Sept. 11, 2001:  I was glued to the TV, watching the horror unfold along with the rest of the country.  I was so grateful to be home-schooling both my boys that year, so I could hug them close immediately.  I was even grateful that their father, my soon-to-be ex-husband, was nearby, and safe. 

After hours of trying, and failing, to process the day’s events, I managed to tear myself away from the constant stream of updates and replays, and headed out to feed the horses.  They were patiently waiting, completely oblivious to the fact that in just a few hours the whole world as we knew it had changed.  I was struck by the contrast between the energy in my living room and the energy in my barn.

In their quiet steadfast way, the horses were able to bring me back to center, back to feeling the ground beneath my boots, back to the here and now.  My panic, my horror, my despair, my loss of what I thought I could count on... none of it had convinced them that any reaction was needed from them.  Their world was the same that day as it had been the day before, and for many days before that.

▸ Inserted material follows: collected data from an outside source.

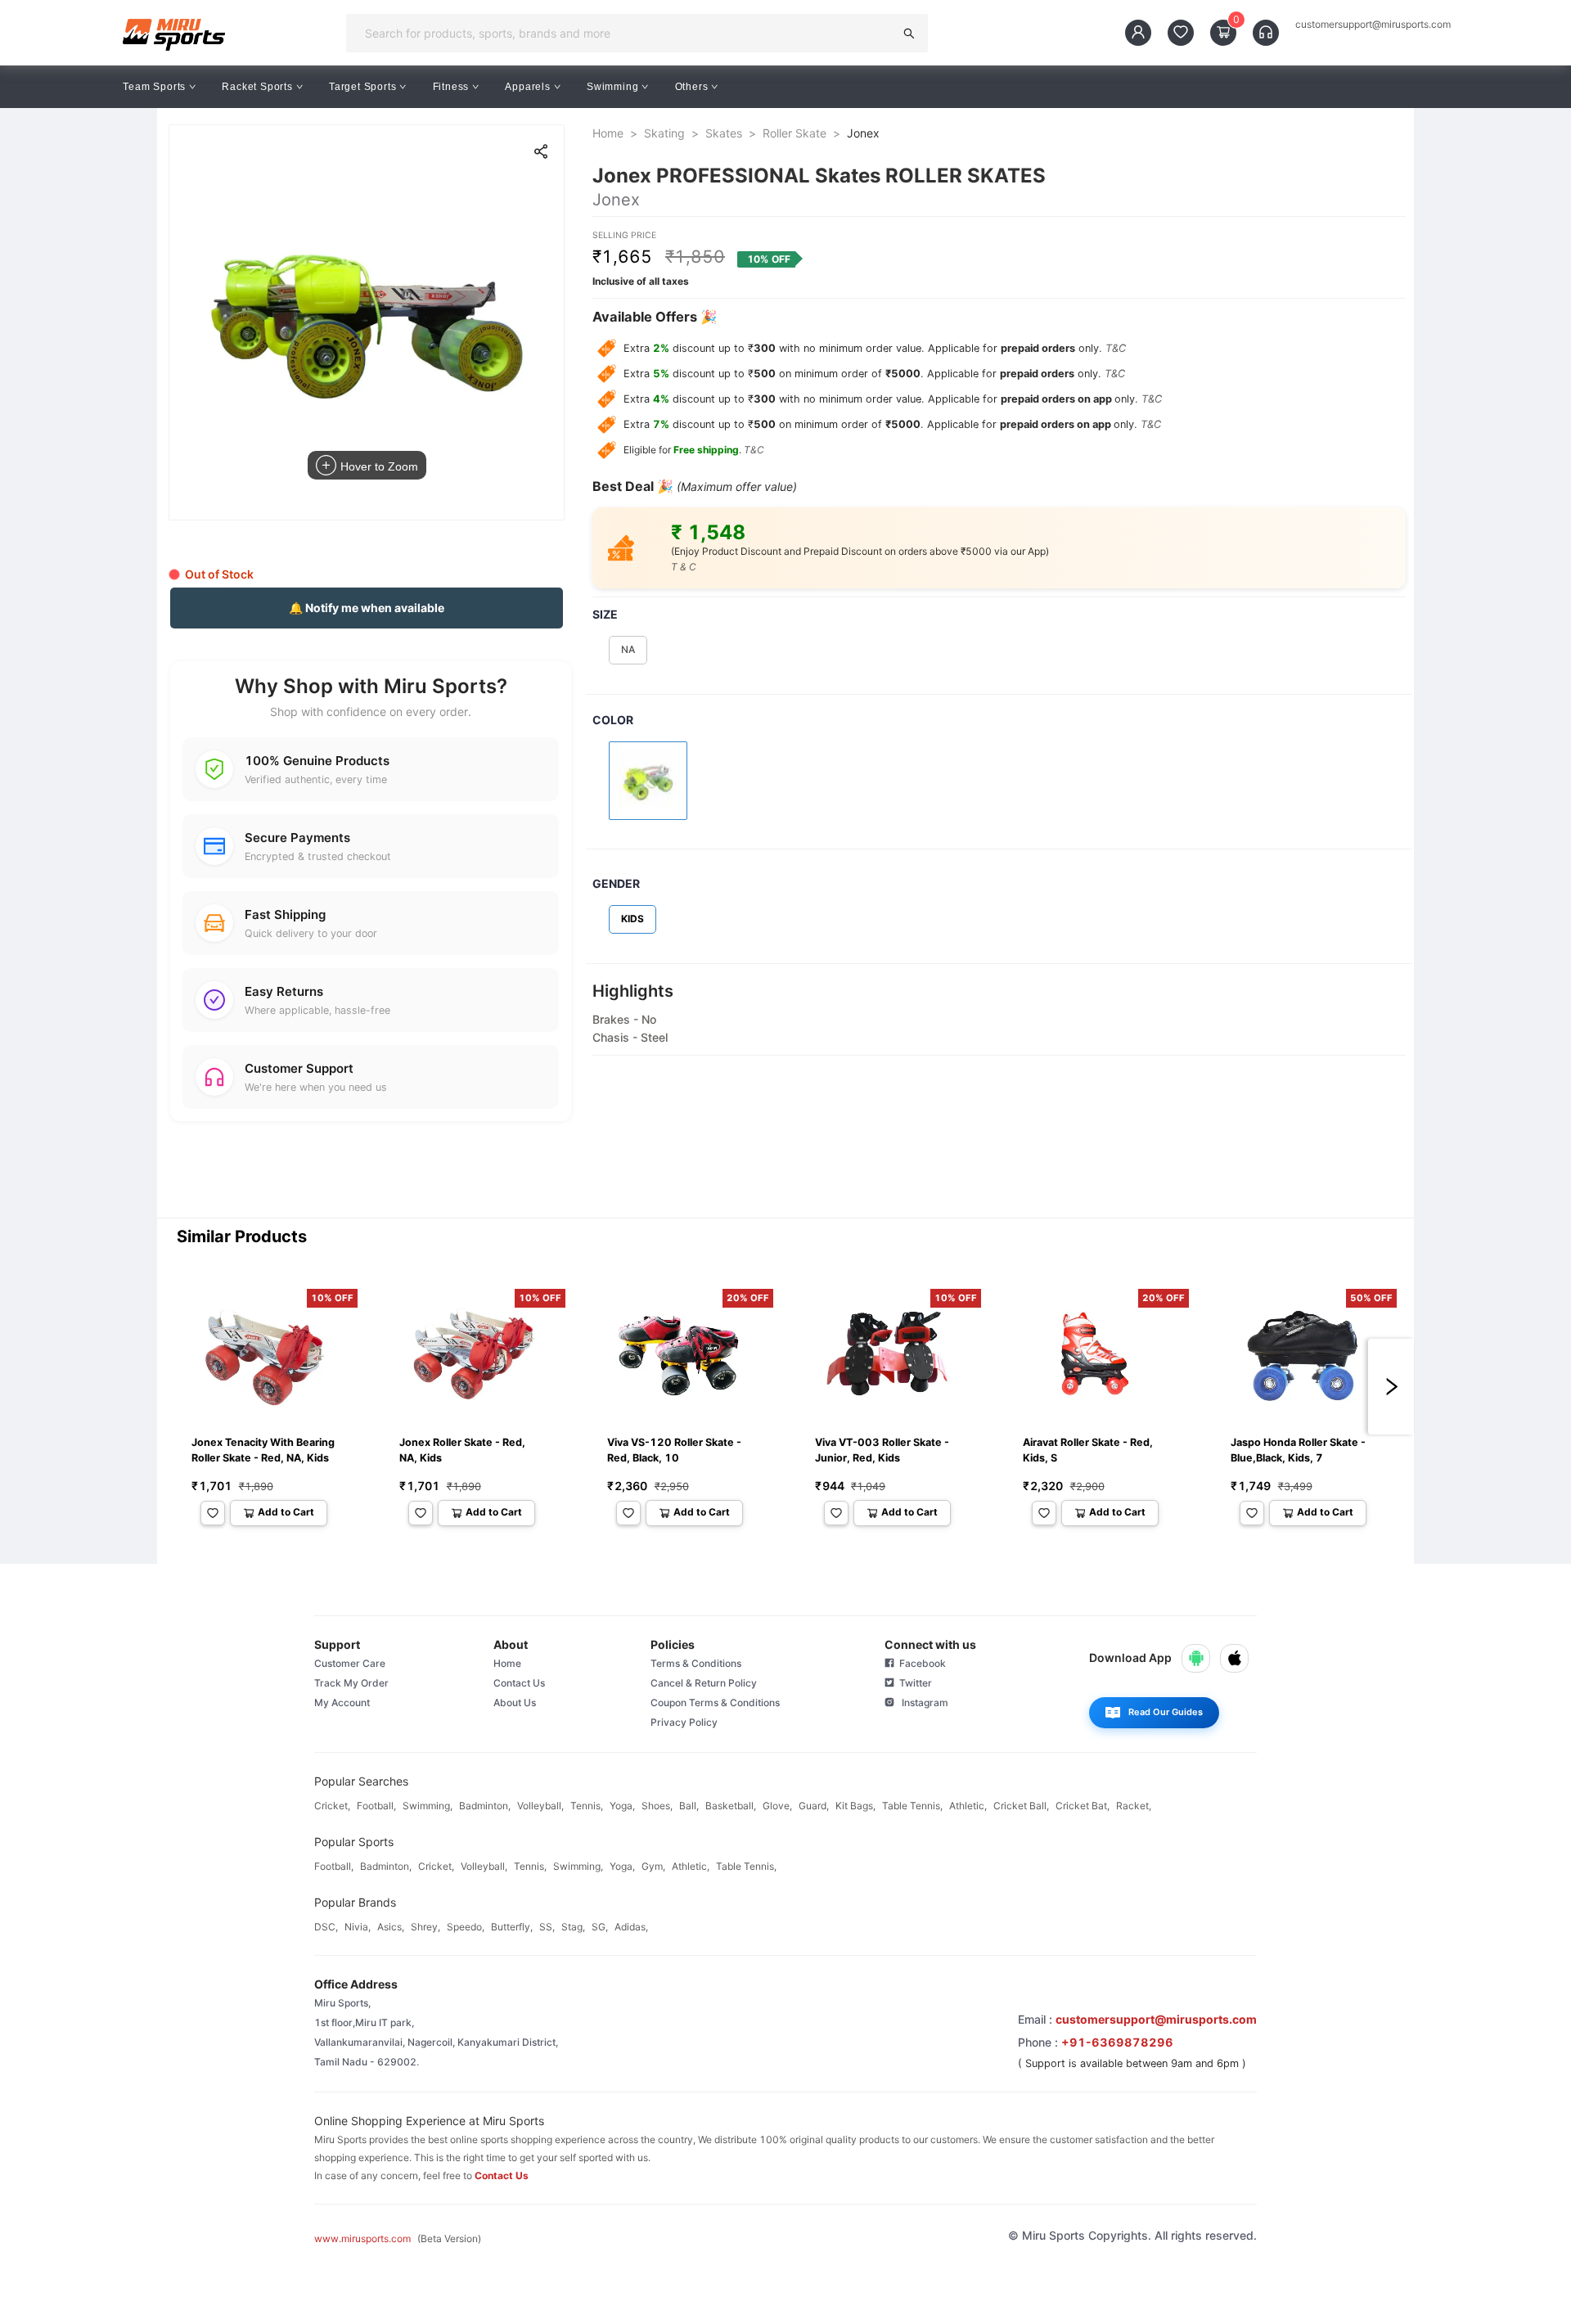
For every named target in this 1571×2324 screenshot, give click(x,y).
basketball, (730, 1805)
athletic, (968, 1805)
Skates (723, 133)
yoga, (622, 1805)
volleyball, (540, 1805)
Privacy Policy (684, 1722)
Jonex (863, 133)
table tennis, (912, 1805)
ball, (689, 1805)
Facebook (920, 1663)
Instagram (921, 1702)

And as they tend to do any time I’ll listen, they brought to me a major Life Lesson.  Here is what they said to me that day:  Love bigger, love now, because now is all we can really count on.  Don’t waste time worrying about what just happened, or what might happen.  Use the time you have to show those who are in your world that you care, that you are paying attention, that you love them.  

THIS is how I try to honor those whose lives were cut short so unfairly that day.  Not by keeping hatred or fear or sadness or grief alive forever, not by replaying the horrific scenes from twelve years ago endlessly, but by remembering to love those who I treasure most, who are still in the here and now with me.  If I occupy my heart and mind with more Love in my life, then there’s less room for hate.  If I can only extend that love a few feet, or to only one or two people, or just to animals or children or one tiny kitten, then that is still better than sending hate out anywhere.  That is still going to be a move toward peace.  If I love what I can, when I can, and let the rest go, I’m one less person perpetuating the cycle of violence.  I pay tribute by turning away from the TV, away from the world’s drama, and toward my own treasured little world.  I pause a little longer to tell my horses thank you.  In filling my moments with gratitude for what is, I hold at bay the hell that wants to resurface on this 9-11 anniversary.  

Yes, may I never forget.  But may I be mindful about how I remember.